この恋に名前をつけるなら
「仁は絶対に松本さんと付き合った方がいいって。これ松本さん」 


海斗は俺達にスマホから本人の写真を見せる。



「へーー美人だね。一個上に全然見えない」


中島さんは写真を見て言ったが、俺は反応がない。



「あれ?もしかしてタイプじゃない?」


中島さんは俺に尋ねた。



「え?あっまぁ……可愛いと思うよ」



俺は少し戸惑いながらビールを飲む。



「だろ?『出会いがないから紹介してくれ』って松本さんが言うから」



「ちょっと!松本さんが美人だからって毎日仕事中、鼻の下を伸ばしてるんじゃないでしょうね?」



中島さんは頬を膨らませながら、海斗を問い詰める。



「いや、そんなことないって!」



「ホントに?」


海斗達を見て俺の顔から笑みがこぼれる。



「ホントだって!あっそう言えば聞いてくれよ、莉緒。こいつさーー。

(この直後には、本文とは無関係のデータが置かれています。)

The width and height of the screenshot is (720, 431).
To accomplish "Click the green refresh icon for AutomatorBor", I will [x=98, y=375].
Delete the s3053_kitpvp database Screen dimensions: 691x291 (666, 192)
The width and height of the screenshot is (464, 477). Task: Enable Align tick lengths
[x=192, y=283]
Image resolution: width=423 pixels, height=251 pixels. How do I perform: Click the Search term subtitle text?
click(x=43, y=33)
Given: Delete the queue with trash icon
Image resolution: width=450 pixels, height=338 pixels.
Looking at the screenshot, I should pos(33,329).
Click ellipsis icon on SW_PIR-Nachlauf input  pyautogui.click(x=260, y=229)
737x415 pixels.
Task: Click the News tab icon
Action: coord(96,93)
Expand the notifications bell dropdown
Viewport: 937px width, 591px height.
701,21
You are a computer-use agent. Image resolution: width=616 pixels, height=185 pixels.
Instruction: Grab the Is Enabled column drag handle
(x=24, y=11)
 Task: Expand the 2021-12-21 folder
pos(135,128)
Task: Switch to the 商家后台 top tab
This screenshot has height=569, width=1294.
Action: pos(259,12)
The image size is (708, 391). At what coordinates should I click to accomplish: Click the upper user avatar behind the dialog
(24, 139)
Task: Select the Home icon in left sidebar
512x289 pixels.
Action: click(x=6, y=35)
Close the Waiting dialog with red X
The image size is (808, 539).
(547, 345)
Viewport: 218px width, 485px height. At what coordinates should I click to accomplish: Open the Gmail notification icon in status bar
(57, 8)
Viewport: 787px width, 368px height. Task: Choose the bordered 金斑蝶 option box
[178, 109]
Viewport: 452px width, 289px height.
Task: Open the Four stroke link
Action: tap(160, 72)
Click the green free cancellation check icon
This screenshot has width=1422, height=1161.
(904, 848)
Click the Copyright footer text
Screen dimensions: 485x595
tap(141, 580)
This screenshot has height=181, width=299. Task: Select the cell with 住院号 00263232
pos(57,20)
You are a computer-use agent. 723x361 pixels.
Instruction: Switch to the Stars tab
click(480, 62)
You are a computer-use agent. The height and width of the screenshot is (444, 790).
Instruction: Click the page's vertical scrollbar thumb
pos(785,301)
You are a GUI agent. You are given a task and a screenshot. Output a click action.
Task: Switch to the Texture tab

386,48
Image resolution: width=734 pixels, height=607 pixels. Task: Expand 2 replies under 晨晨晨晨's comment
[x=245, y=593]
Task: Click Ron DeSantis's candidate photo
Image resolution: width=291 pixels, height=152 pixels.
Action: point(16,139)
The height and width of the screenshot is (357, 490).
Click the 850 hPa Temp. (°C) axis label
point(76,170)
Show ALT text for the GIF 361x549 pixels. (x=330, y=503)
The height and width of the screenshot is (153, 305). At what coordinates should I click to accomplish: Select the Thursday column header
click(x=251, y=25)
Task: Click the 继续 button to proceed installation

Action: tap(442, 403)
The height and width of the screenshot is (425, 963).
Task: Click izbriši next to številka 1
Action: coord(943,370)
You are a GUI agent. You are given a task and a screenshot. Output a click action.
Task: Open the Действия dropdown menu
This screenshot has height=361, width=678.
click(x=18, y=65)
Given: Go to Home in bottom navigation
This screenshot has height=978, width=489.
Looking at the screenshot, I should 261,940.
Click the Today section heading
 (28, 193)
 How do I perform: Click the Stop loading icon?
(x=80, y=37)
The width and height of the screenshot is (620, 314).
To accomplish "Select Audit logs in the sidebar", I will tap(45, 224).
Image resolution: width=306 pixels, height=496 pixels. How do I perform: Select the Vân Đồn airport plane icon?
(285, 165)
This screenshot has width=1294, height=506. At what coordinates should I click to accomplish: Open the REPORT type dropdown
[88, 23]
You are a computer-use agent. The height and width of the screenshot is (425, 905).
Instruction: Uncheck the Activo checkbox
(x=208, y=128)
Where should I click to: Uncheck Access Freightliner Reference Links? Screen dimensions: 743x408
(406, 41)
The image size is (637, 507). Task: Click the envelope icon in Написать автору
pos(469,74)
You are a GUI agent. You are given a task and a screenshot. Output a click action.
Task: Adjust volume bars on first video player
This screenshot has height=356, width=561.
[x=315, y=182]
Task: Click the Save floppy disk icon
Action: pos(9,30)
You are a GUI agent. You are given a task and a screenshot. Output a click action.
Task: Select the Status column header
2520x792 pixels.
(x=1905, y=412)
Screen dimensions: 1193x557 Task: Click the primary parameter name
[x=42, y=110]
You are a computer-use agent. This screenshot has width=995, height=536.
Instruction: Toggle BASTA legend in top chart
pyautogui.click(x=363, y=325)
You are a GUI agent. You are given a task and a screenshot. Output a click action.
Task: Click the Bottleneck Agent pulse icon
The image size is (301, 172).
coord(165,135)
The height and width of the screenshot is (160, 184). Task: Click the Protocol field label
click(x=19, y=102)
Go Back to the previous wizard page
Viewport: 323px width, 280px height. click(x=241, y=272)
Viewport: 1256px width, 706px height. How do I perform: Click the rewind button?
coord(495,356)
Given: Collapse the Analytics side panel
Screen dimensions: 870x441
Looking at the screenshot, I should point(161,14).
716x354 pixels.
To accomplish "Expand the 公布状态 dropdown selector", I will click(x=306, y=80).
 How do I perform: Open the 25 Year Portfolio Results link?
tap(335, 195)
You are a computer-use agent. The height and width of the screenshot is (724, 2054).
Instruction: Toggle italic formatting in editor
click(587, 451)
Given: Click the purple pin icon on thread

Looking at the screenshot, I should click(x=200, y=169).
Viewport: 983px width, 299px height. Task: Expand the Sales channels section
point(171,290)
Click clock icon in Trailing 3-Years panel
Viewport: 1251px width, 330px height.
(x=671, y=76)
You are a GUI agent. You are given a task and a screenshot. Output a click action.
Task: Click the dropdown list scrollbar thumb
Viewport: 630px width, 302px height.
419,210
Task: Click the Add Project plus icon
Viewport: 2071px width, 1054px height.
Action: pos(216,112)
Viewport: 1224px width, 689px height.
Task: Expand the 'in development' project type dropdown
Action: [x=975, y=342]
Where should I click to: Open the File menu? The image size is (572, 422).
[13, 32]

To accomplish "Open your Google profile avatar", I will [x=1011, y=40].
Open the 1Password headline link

久しぶりに結空ちゃんに会ったんだってさ」



海斗は俺を指差しながら話しを変えた。



「おい!言うなって、それ!」



俺は嫌な顔をした。



「え!結空ちゃんって付き合ってた子でしょ?」


中島さんが興味津々で俺に尋ねる。



「そうそう、こいつら別れた四年前にさ……プロポーズ丘公園で会うことを約束したのに、結空ちゃん来なかったんだぜ、はは」



海斗は酔っていた。


ビールを飲み干す。



「約束か……え!もしかしてあの日?」



中島さんは四年前に俺と会った日を思い出す。



「あーそうそう。坂道であったよね」



俺は答える。



海斗は二人の会話を聞いていた。 



「え!待って!あの日……」


中島さんは口に手をやる。



少しだけ空気が変わったのが分かった。



「どした?」



海斗は莉緒に尋ねる。



「あの日、見たの!」



「え!何を?」



俺は変な胸騒ぎを覚えた。



「私、夜に友達と遊び終わって、帰り道にすれ違ったの!プロポーズ丘公園の坂道で……」



俺は目を見開き、中島さんを見つめる。



「誰に?」


海斗は何も気にせず、また尋ねた。